Jawaban:
Rumah yang dipersewakan dan bisnis tidak dizakati berdasarkan harga rumah, tetapi yang dizakati adalah hasil dari persewaan setelah mencapai satu haul setelah perjanjian. Jika tidak mencapai satu haul dari pembayaran maka tidak wajib dizakati. Misalnya rumah itu disewakan dengan seharga sepuluh ribu, lalu dibayarkan pada saat perjanjian sebesar lima ribu dan dibelanjakan hingga habis. Kemudian lima ribu sisanya diterima setelah setengah tahun lalu dibelanjakan dan habis sebelum mencapai satu tahun, maka harta itu tidak perlu dizakati , karena harta itu belum mencapai haul. Adapun jika rumah itu dipersiapkan untuk diperjualbelikan dan menunggu sampai mendapat keuntungan lewat penjualan, tetapi ada orang berkata, selama belum Anda jual maka saya akan menyewanya, maka dalam keadaan seperti ini dia harus mengeluarkan zakat dari harga rumah itu, begitu juga upah persewaannya jika telah mencapai haul seperti yang dijelaskan di muka. Dia wajib mengeluarkan zakat dari nilai rumah itu karena dia mempersiapkannya untuk dagang (diperjualbelikan), bukan untuk tempat tinggal dan kerja. Segala sesuatu yang ditujukan untuk perdagangan dan bisnis maka harus dikeluarkan zakatnya, karena Nabi Shallallahu Alahi wa Sallam bersabda,”Sesungguhnya setiap amalan bergantung kepada niat. Sesungguhnya setiap orang itu akan mendapat sesuatu mengikut niatnya.”

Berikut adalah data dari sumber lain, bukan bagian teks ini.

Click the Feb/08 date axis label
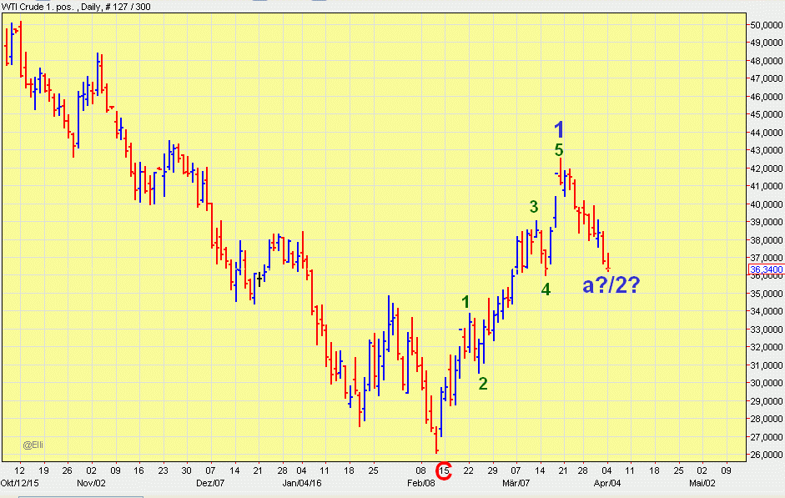tap(420, 483)
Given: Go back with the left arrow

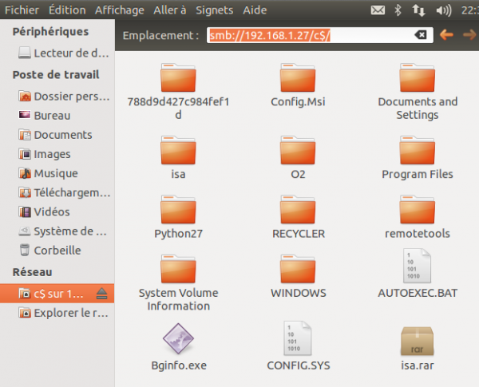Looking at the screenshot, I should (x=447, y=35).
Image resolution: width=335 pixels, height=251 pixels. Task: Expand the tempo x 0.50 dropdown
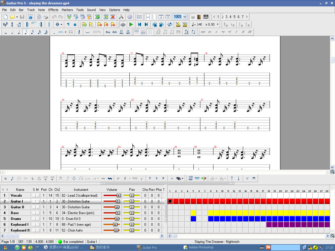tap(218, 24)
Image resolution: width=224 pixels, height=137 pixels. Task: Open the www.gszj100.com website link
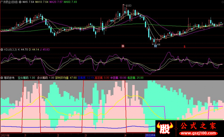(198, 133)
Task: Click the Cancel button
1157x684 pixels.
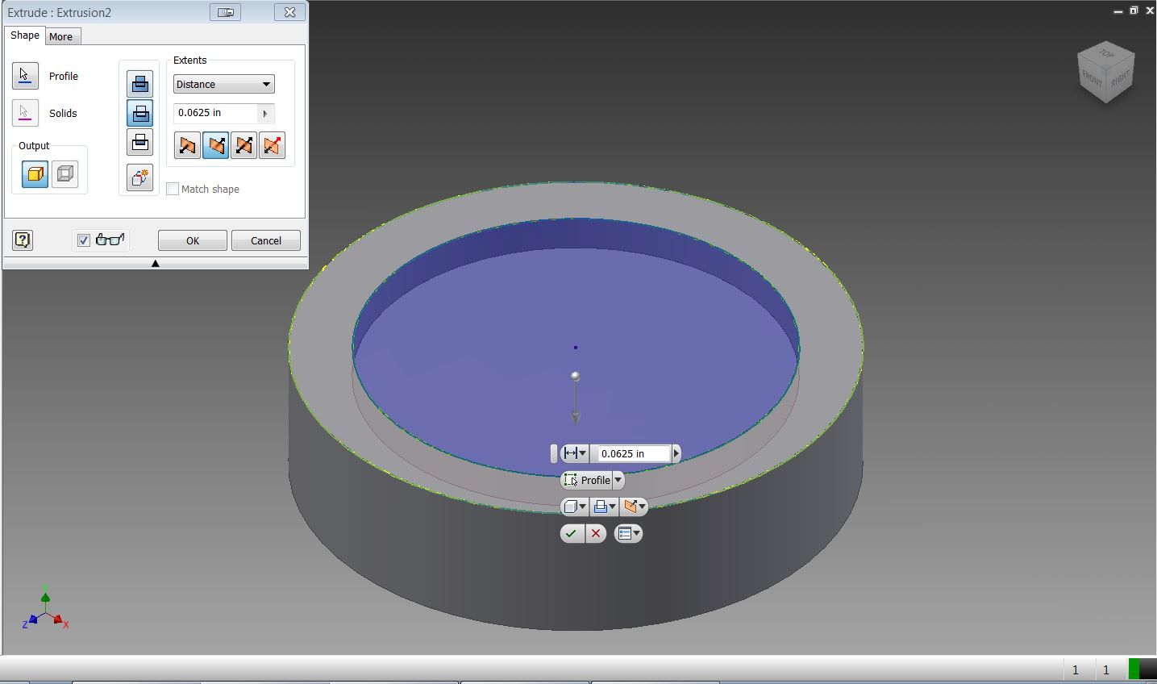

Orang yang mempunyai harta untuk tujuan bisnis, berniat dengan harta itu untuk mendapatkan nilainya bukan zatnya; dan nilai harta itu adalah uang, sedangkan uang harus dizakati. Dengan demikian orang yang memiliki rumah untuk tujuan dagang dan bisnis, wajib dizakati sebesar nilai rumah dan upah yang diperolehnya setelah sampai satu tahun sejak pembayaran.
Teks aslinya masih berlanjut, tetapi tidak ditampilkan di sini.